To be done.
Copy out every line below that contains the string "field". Case counts.

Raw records
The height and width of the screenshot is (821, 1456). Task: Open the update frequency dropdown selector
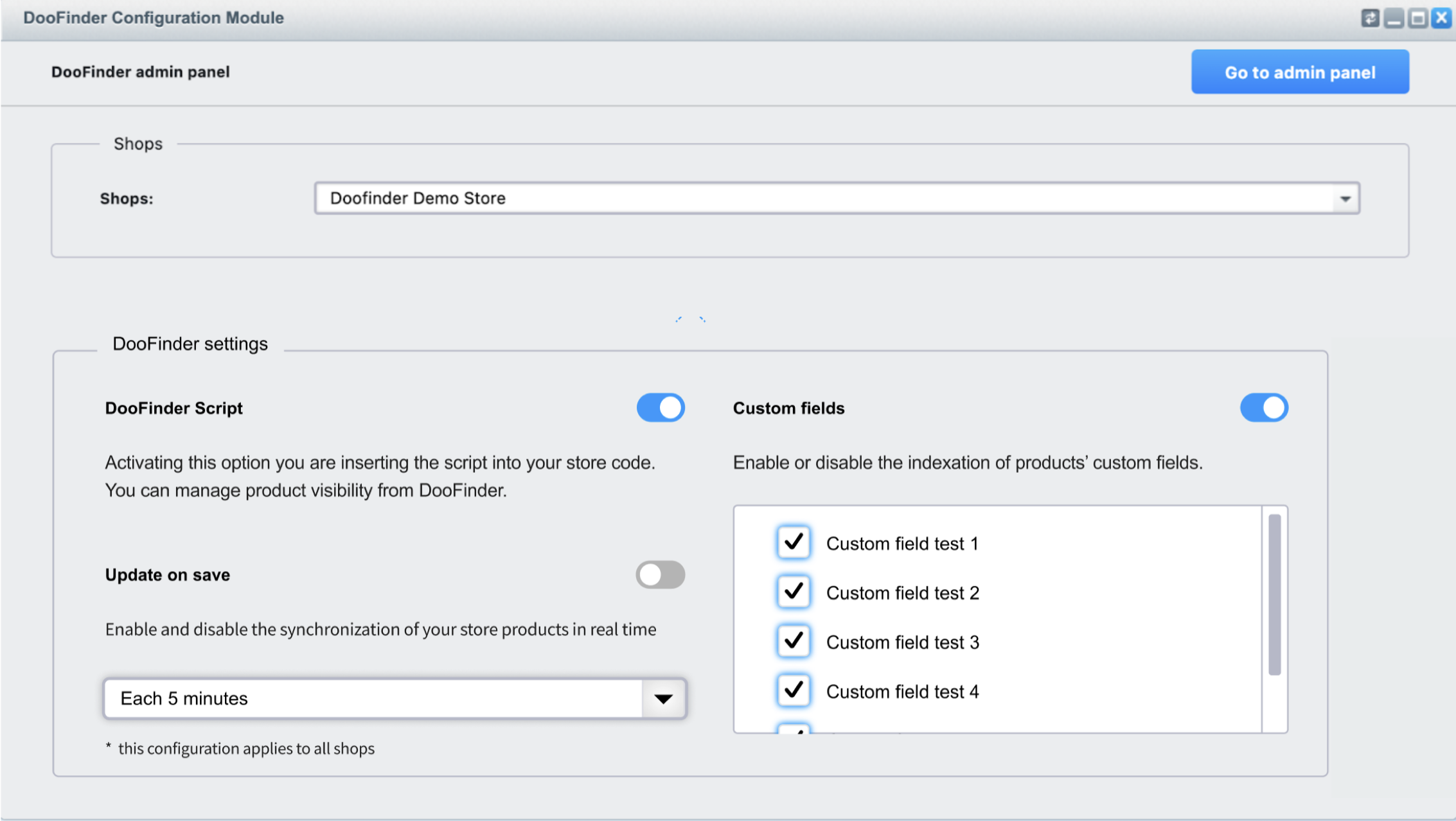pos(662,697)
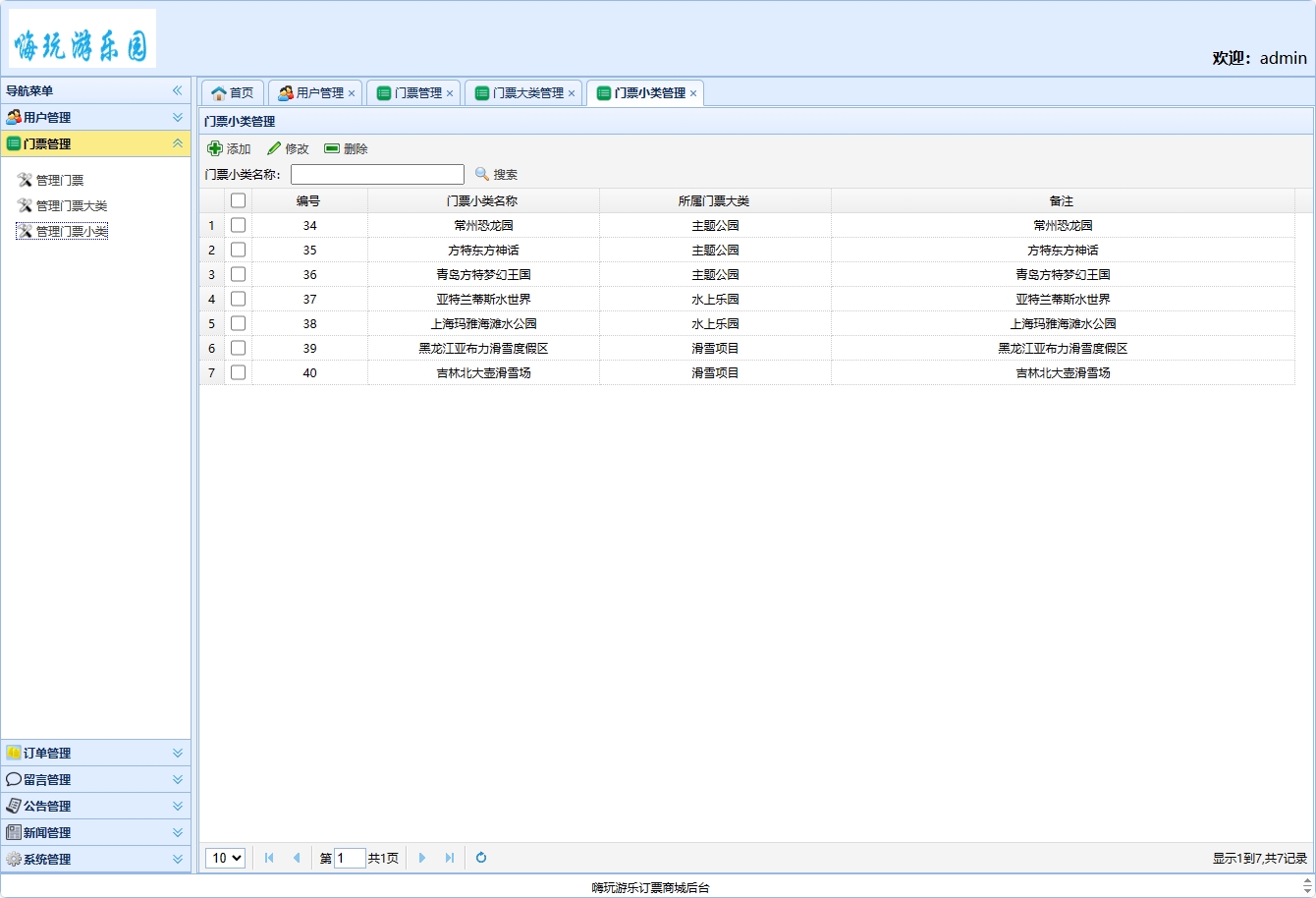The width and height of the screenshot is (1316, 898).
Task: Click inside the 门票小类名称 search field
Action: (x=377, y=174)
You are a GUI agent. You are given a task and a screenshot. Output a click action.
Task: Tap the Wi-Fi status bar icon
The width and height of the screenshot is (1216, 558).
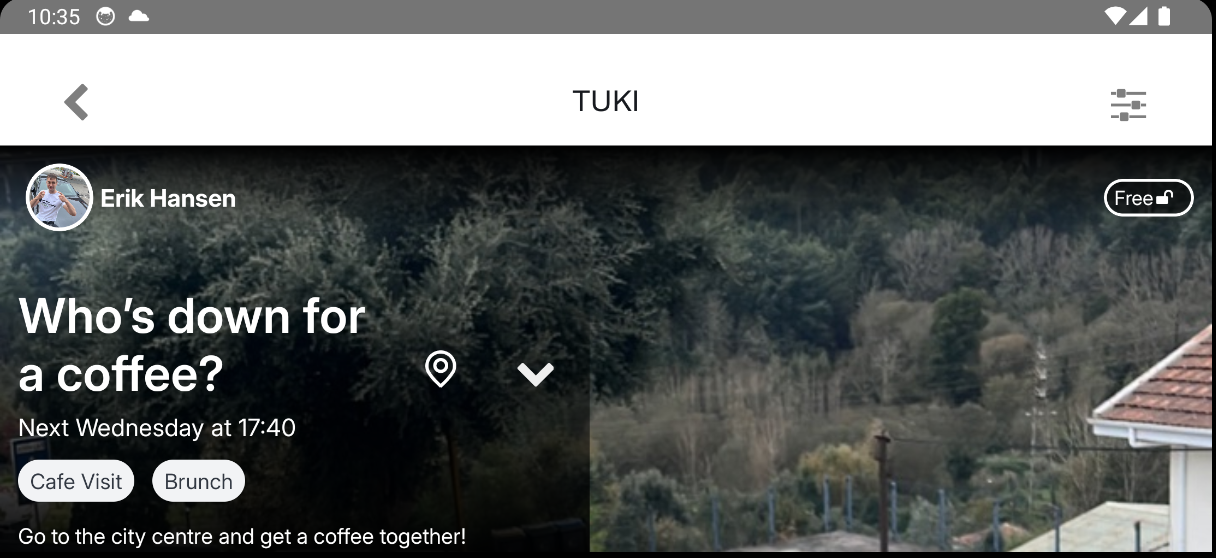pos(1115,16)
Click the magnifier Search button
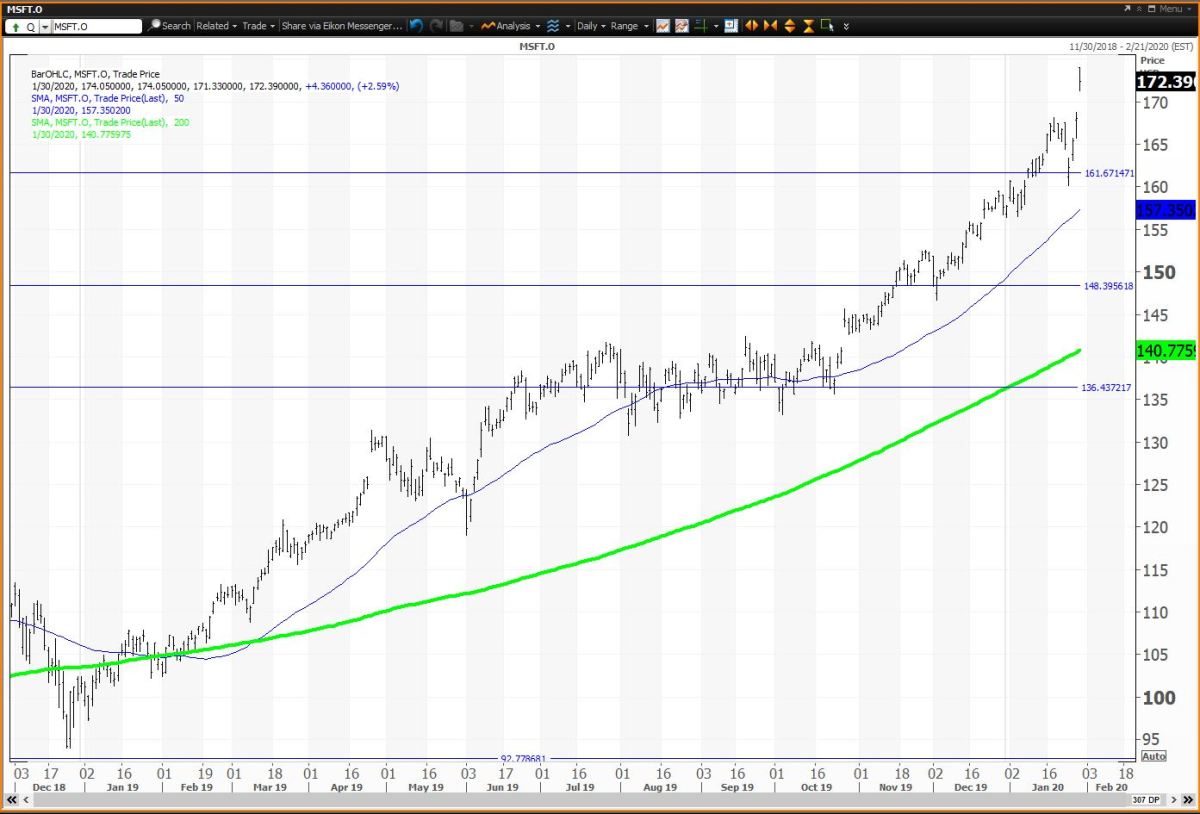Viewport: 1200px width, 814px height. coord(170,26)
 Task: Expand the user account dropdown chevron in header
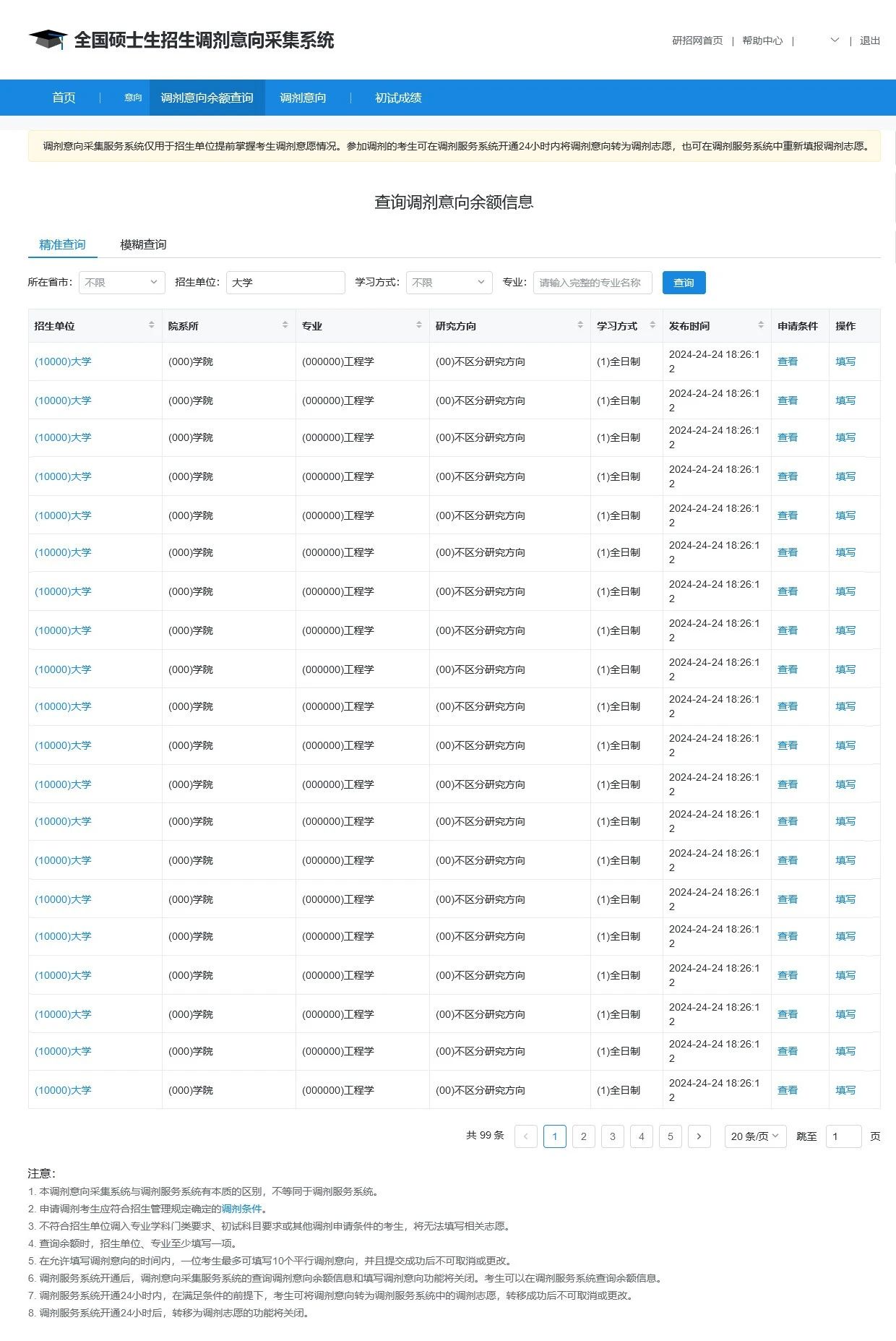tap(835, 40)
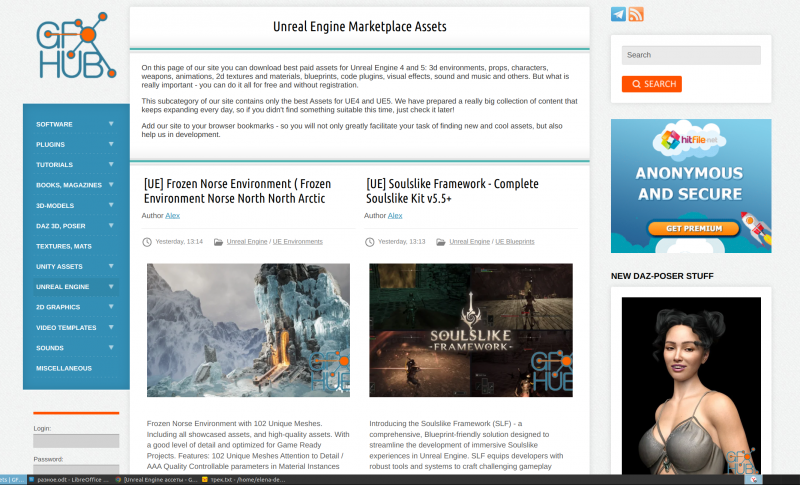This screenshot has height=485, width=800.
Task: Open the RSS feed icon
Action: click(x=636, y=14)
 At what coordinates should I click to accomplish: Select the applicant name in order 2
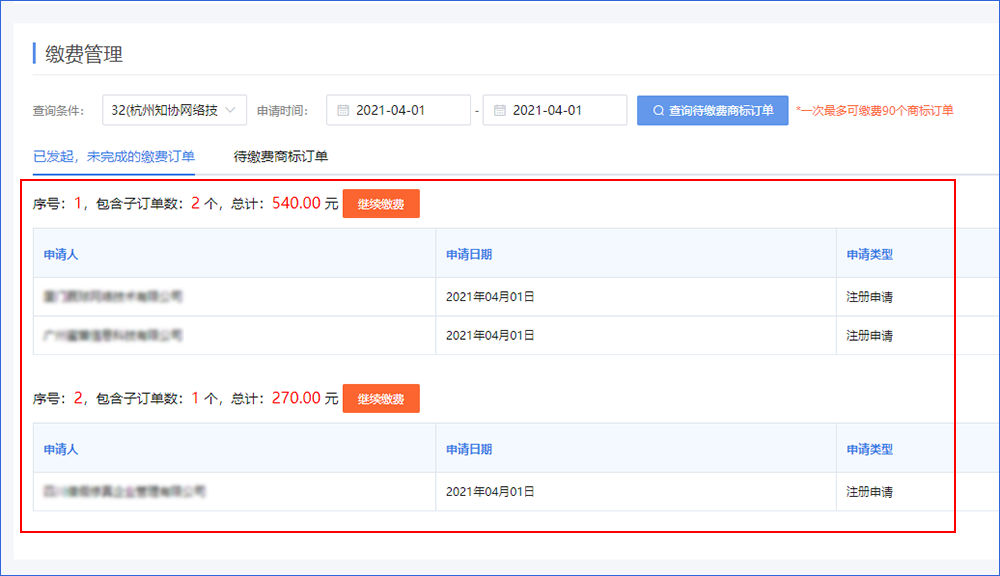(124, 492)
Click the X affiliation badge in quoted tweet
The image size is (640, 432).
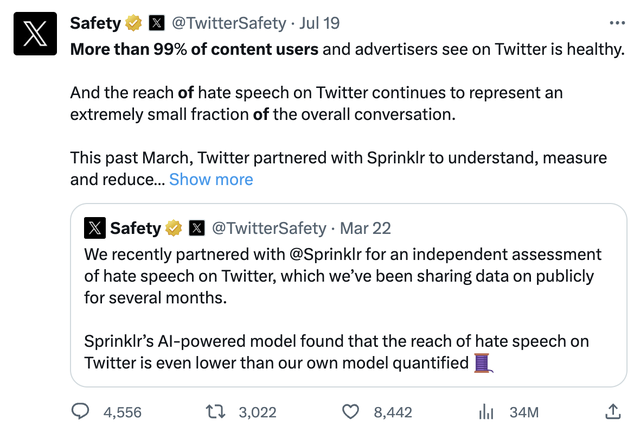[197, 228]
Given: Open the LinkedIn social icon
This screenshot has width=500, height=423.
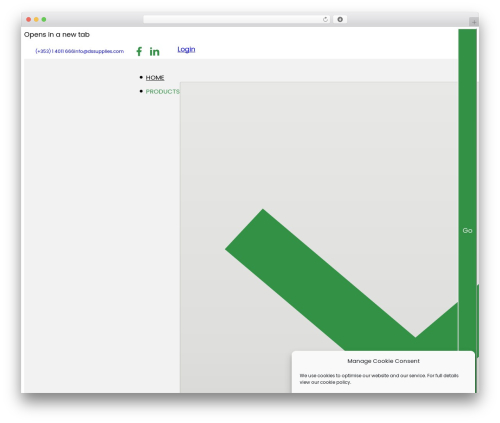Looking at the screenshot, I should 154,51.
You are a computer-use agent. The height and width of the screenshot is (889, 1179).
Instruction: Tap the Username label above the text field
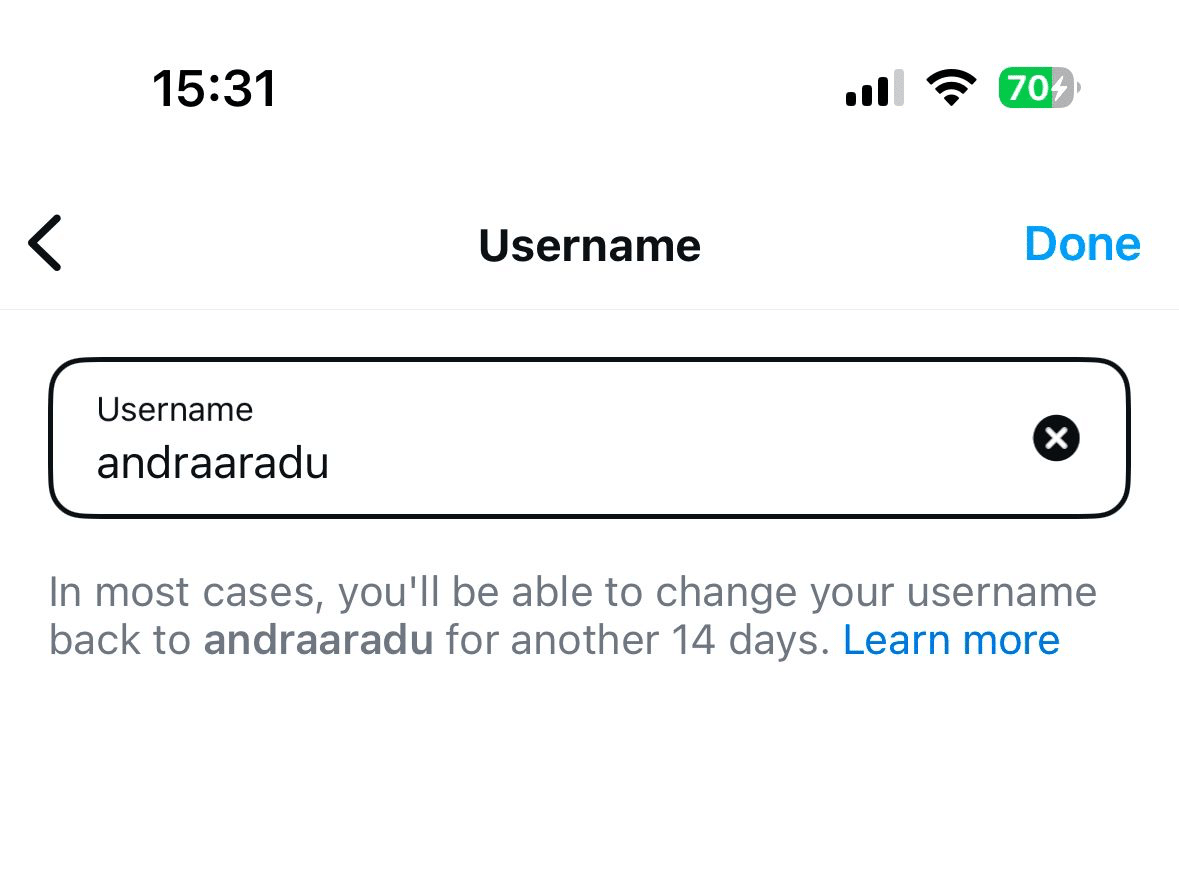pos(174,409)
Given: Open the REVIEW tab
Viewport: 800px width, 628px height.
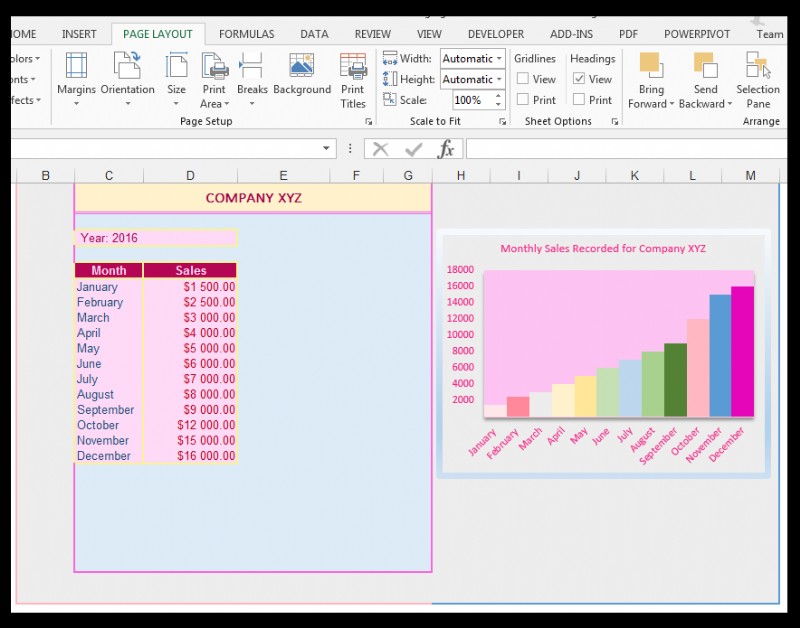Looking at the screenshot, I should (372, 33).
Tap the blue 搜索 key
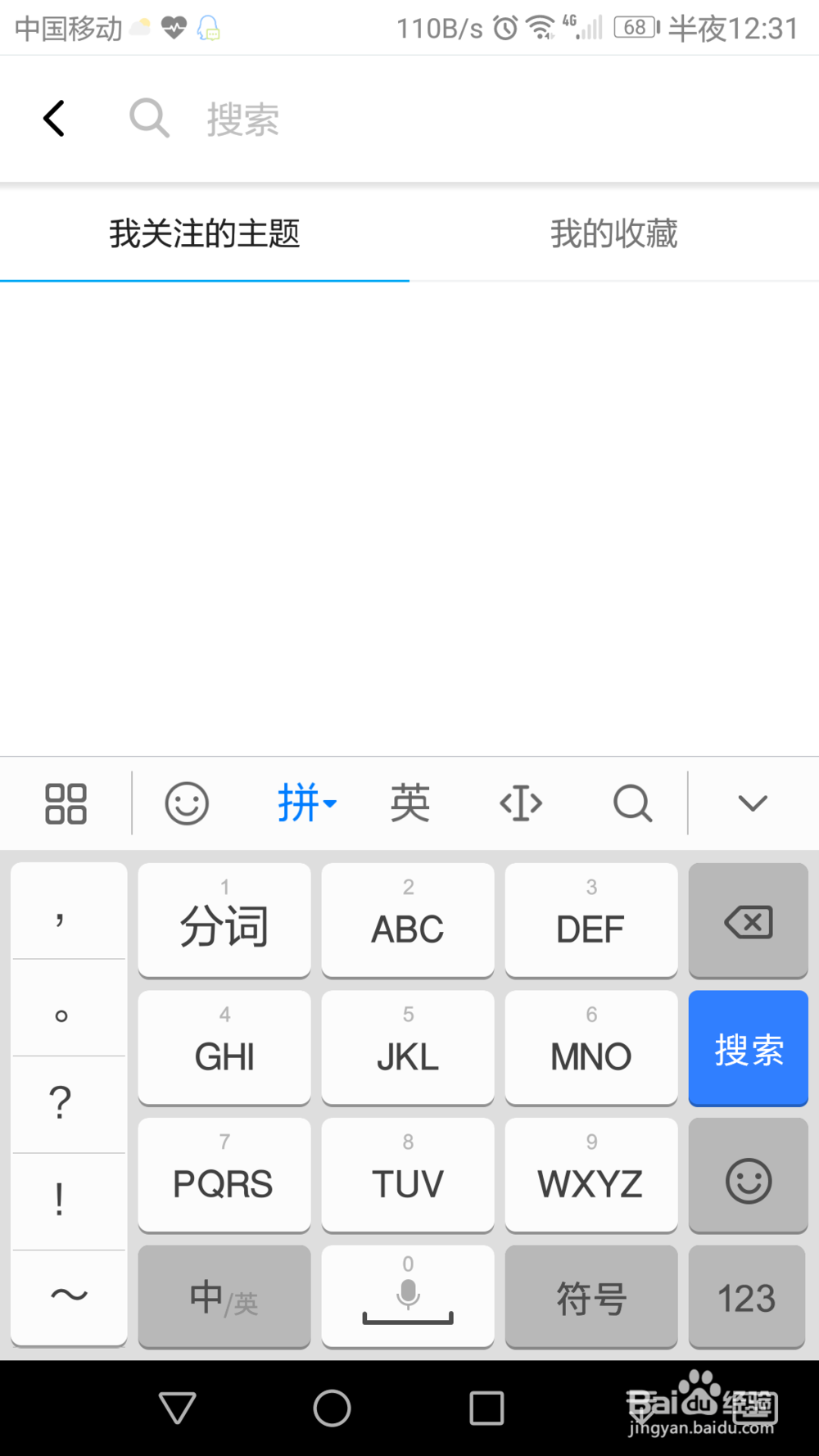This screenshot has height=1456, width=819. [x=749, y=1048]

Correct answer.
Task: Click inside the 门票小类名称 search field
Instruction: Tap the Username label above the text field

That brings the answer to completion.